Two Hours: The Quest to Run the Impossible Marathon by Ed Caesar

Two Hours: The Quest to Run the Impossible Marathon by Ed Caesar

Author:Ed Caesar [Caesar, Ed]
Language: eng
Format: epub
Publisher: Simon & Schuster
Published: 2015-10-26T23:00:00+00:00


Chapter Six

Kids, That Was Real

2010–2012

BY 2010, Mutai knew he possessed rare talent. He also knew that talent was not enough. For the best runners, money swirled around and distractions were manifold. Every one of them had grown up like Sammy Wanjiru, poor and hungry. Mutai was not immune to such temptations. He remembered those foggy mornings in Rongai when he woke up in strangers’ houses, and he understood how easy it would be to return to that life. Running country was full of squandered, drunken talent.

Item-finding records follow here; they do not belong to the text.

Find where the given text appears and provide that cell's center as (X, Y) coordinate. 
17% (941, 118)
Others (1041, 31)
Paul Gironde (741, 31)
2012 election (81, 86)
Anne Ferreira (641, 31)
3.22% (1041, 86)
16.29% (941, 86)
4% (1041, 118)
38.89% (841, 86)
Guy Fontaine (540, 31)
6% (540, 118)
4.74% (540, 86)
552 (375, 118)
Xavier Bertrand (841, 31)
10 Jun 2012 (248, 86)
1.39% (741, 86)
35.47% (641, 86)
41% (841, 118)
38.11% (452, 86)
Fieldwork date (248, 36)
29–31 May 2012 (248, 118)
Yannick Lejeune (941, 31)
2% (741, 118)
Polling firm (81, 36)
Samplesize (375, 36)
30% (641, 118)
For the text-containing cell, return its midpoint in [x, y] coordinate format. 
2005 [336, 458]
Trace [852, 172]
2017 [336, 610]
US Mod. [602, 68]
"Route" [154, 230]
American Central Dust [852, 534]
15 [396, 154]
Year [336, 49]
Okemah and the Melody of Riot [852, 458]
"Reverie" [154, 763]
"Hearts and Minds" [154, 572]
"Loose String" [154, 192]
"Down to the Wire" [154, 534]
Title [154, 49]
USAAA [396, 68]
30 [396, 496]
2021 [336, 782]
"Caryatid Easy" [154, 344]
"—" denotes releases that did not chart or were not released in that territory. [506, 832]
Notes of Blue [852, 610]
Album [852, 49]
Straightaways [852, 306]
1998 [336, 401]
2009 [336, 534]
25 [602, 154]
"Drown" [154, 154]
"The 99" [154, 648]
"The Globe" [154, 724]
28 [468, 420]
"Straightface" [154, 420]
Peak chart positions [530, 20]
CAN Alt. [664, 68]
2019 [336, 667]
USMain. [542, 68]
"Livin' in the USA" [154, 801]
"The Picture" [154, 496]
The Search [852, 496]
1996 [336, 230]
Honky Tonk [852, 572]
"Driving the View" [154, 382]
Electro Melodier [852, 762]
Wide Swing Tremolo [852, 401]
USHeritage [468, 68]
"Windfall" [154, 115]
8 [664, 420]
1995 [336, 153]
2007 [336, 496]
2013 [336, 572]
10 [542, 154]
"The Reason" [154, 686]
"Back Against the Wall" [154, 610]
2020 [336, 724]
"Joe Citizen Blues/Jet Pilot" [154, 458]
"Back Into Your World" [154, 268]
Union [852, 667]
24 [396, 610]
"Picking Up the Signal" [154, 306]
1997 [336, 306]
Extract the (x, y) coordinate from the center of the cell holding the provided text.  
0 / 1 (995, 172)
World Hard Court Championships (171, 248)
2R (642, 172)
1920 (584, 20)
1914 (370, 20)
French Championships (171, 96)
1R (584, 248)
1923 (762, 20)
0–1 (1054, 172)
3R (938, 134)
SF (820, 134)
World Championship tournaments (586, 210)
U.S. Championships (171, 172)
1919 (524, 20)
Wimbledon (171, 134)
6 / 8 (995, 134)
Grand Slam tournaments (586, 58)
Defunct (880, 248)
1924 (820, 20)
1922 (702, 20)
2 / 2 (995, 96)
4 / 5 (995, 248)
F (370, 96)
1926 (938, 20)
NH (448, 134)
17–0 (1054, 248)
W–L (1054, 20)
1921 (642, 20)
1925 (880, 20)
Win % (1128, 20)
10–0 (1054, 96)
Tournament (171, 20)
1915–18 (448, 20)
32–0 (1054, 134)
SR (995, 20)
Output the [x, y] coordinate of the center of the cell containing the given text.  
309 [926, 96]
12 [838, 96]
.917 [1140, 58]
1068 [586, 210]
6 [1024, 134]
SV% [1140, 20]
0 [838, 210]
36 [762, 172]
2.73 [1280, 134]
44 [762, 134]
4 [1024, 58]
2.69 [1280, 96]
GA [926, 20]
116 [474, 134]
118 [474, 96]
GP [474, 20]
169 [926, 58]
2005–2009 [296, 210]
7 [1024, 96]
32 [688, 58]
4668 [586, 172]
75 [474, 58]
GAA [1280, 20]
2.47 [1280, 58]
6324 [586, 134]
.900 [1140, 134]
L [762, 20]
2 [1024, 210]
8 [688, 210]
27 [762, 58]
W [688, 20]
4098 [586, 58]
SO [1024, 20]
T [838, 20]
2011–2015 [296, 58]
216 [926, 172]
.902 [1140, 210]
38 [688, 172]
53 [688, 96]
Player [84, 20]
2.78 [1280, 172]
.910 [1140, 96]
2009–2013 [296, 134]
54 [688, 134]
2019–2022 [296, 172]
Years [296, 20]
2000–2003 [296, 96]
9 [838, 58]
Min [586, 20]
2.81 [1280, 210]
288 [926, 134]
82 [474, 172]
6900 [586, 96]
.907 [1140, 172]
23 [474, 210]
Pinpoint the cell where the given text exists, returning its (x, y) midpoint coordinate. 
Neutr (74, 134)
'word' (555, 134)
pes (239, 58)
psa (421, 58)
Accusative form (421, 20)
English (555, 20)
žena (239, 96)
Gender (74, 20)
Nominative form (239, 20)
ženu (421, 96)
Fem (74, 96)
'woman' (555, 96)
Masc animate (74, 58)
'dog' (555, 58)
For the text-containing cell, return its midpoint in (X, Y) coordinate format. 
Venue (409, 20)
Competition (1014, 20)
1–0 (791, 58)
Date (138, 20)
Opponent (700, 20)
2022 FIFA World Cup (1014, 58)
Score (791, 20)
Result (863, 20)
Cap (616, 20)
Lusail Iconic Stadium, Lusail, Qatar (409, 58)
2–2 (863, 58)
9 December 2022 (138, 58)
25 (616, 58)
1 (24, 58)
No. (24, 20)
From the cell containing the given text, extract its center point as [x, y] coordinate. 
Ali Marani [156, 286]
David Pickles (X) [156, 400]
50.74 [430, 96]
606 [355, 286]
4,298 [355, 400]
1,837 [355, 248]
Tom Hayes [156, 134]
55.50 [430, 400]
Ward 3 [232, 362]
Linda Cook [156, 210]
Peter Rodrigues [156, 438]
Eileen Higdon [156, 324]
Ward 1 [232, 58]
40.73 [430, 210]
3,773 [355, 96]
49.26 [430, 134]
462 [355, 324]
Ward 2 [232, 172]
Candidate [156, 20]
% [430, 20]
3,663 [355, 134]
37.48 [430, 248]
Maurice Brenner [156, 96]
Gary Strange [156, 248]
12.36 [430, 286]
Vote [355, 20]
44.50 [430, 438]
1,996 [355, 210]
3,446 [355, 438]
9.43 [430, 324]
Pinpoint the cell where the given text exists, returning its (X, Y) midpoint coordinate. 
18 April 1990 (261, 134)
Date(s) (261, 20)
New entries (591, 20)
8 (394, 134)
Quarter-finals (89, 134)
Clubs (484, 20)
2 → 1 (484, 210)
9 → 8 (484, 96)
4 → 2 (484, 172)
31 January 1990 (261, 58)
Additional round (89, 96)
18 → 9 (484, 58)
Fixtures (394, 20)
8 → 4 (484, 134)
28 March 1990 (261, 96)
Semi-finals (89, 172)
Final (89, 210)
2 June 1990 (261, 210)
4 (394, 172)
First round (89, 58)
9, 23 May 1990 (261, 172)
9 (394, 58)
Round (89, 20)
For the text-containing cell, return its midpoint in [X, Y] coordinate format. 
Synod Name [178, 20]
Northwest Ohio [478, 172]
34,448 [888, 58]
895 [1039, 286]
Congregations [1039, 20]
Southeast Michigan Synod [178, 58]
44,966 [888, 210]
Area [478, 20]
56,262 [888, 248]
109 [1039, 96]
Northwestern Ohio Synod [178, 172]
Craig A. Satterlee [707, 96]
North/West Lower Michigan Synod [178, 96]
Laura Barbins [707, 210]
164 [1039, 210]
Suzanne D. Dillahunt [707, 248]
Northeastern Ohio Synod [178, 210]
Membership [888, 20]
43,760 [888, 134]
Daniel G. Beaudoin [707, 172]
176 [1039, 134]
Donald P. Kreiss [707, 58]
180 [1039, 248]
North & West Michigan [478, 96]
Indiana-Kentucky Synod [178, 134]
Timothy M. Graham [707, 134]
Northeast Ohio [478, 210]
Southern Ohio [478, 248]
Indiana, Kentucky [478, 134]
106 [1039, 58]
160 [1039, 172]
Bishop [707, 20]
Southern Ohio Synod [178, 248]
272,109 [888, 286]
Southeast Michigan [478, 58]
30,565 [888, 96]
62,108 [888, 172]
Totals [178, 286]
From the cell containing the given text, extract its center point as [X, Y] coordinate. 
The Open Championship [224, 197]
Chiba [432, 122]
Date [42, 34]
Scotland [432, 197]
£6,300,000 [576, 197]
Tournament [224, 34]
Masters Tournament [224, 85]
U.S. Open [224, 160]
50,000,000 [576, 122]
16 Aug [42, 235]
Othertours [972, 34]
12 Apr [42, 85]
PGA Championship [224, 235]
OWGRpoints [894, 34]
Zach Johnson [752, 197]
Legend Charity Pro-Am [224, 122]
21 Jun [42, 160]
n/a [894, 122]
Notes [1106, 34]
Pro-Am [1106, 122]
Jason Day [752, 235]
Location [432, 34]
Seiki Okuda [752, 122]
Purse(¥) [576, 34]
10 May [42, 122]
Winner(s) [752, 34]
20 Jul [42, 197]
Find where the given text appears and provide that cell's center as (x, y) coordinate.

At the same time, he was excited by the ambition he saw around him. Athletes were achieving previously unthinkable times, and winning races in new ways. Haile had remade the art of record breaking in Berlin, and Wanjiru had reshaped the narrative of racing. One could not help but be swept up in the spirit of the age. Haile, in particular, inspired Mutai.

Every event became, in Mutai’s words, “a graduation.” Behind the scenes, his management was working to give him a shot at the Majors. After a lucrative sub-one-hour half-marathon win at Ras al-Khaimah in the United Arab Emirates, he was booked to run the Rotterdam Marathon in the spring of 2010. The race is not a Major, but it is in the highest class of second-tier marathons. Mostly people choose Rotterdam because, on the right day, it’s fast.

On the gray, dank morning of April 11, 2010, the race started off rapidly. Ten contenders in the leading group sped through the first half in under 62 minutes, all of them on world record pace—a situation that could not hold. The lead group soon splintered and eventually included only two men: Mutai and Patrick Makau, a recalcitrant Kamba who wears a pencil mustache like a 1940s screen idol. In the closing straightaway, Makau pulled ahead of Mutai to record what was then the fourth-fastest marathon time ever: 2:04:47. Mutai was eight seconds behind, with a massive new personal best of 2:04:55. Although he hadn’t won the race, he’d led Makau most of the way to the finish line. What’s more, he was now a two-oh-four guy.

On the strength of his Rotterdam performance, Mutai was invited for a rematch against Makau in Berlin in September—his first Major. It was a rainy day, with puddles on the ground. Nobody expected a record. Once again, Mutai tried to push the pace; once again, Makau stuck to his heels. The pair ran as if linked by a tow chain all the way to the Brandenburg Gate, about 400 meters from the finish line, where Makau once again used his superior sprint to best his rival. The two men finished in 2:05:08 and 2:05:10, respectively.

This second consecutive defeat to Makau prompted a period of soul-searching for Mutai. He tried to analyze what had gone wrong. On both occasions, he had felt strong both before and during the race. He knew he was capable of sustained attacks of speed, as he had shown most dramatically at the 2009 Eindhoven Marathon, when he closed the last 7km in two-hour-marathon pace.